OTTAWA, June 22 (Reuters) - Canadian consumer prices increased in May at rates not seen since January 1983, surging past analyst forecasts, largely driven by pricey gasoline, official data showed on Wednesday, upping the pressure on the central bank to hike rates "more forcefully"
Canada's annual inflation rate accelerated to 7.7% in May, galloping past April's 6.8% and analyst forecasts of 7.4%, data from Statistics Canada showed. Inflation has now been above the Bank of Canada's 2% target for 15 months.
"It's clear that central banks have been losing sleep over inflation ... with this report, they'll need to renew their sleeping-pill prescriptions," said Jimmy Jean, chief economist at Desjardins Group.
"We're really in persistent mode. And that's what has central banks on high alert," he added. "That's why the Fed decided to move 75 basis points. And we think the Bank of Canada will be doing the same."

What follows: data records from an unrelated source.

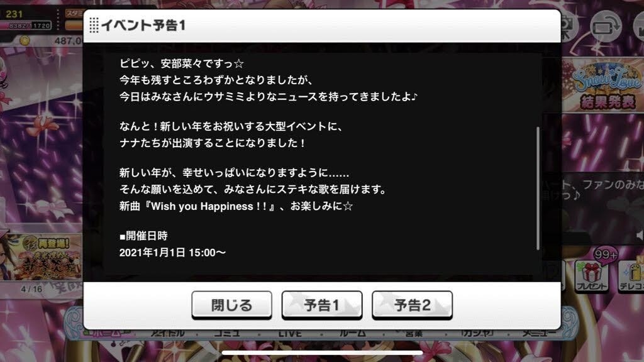The width and height of the screenshot is (644, 362).
Task: Show event preview page 予告1
Action: [322, 305]
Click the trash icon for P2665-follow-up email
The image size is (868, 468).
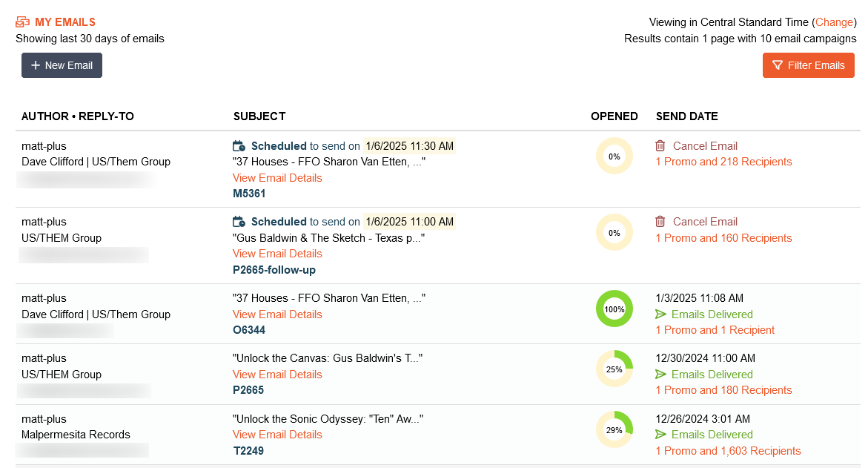point(660,222)
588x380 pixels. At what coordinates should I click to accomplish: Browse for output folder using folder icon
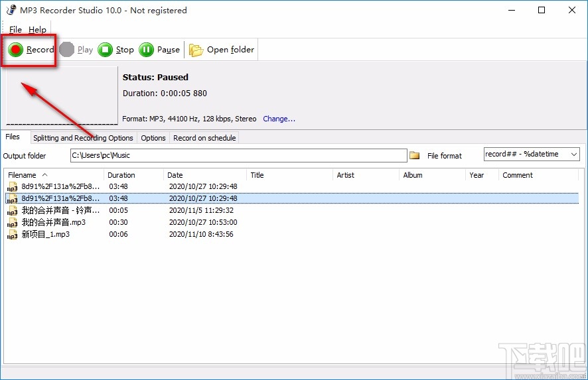tap(415, 155)
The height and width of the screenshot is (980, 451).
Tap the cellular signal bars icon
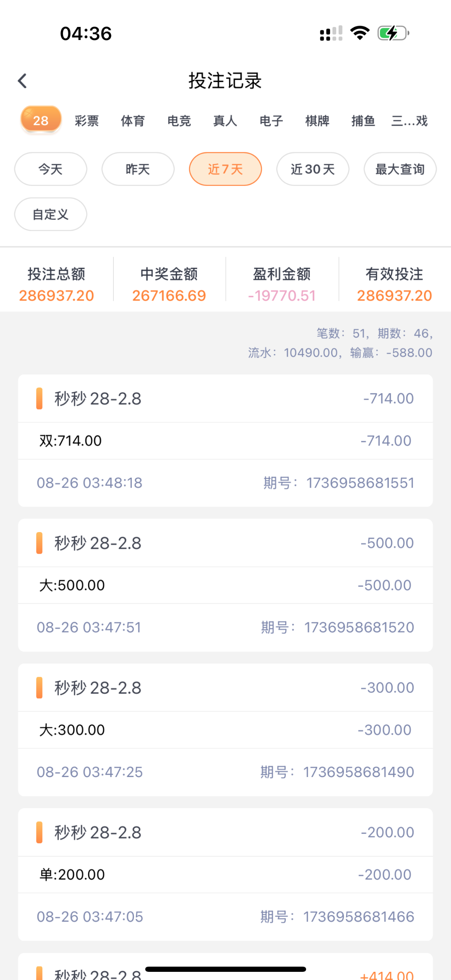(x=331, y=33)
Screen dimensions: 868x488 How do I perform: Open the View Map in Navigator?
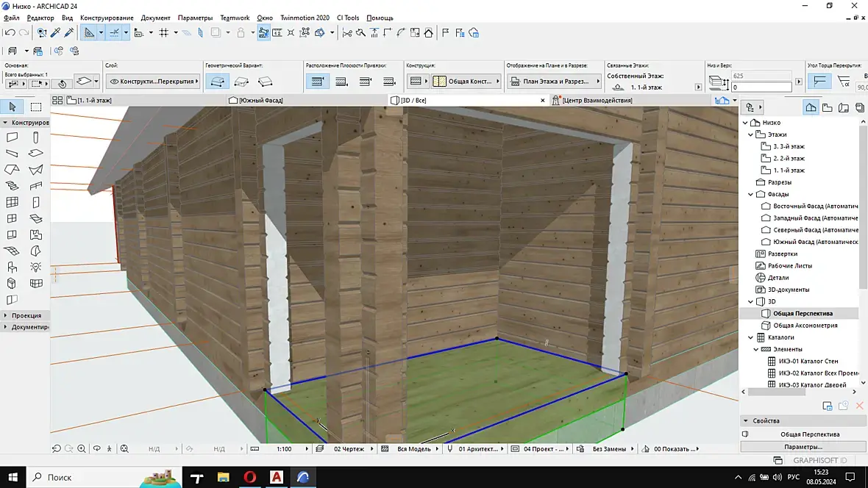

The Bank of Canada raised interest rates to 1.5% from 1.0% this month and said it was ready to act "more forcefully" if needed to tame inflation. Money markets see about an 80% change of a very rare 75-bp increase on July 13.
Economists said the surprisingly high May print make a supersized move extremely likely.
Canadian prices rose more in May than in April in every province, led by higher prices at the pump and bolstered by higher services costs. Excluding gasoline, the annual rate rose 6.3% up from 5.8% in April, Statscan said.
"It wasn't just the 12% rise in gasoline prices, which was well known, it's the fact that every measure of core took a big step up from upwardly revised levels," said Doug Porter, chief economist at BMO Capital Markets.
"It is fairly clear that the pressures are spreading out and risking becoming much more entrenched," he added.
Energy prices rose 34.8% on an annual basis, while grocery price gains matched April's increase at 9.7% and shelter cost inflation also matched April at 7.4%. Prices for services rose more in May than in April, led by hotels and restaurants.
CPI common, which the central bank says is the best gauge of the economy's performance, hit 3.9%, beating forecasts of 3.5% and matching a July 1991 high. CPI median and trim, at 4.9% and 5.4% respectively, were the highest on record.
The May data was the first to apply recently reshuffled basket weights, though Statscan said the change had no impact on the headline rate. It also included a way of measuring used car prices, but that too had no impact on the headline number.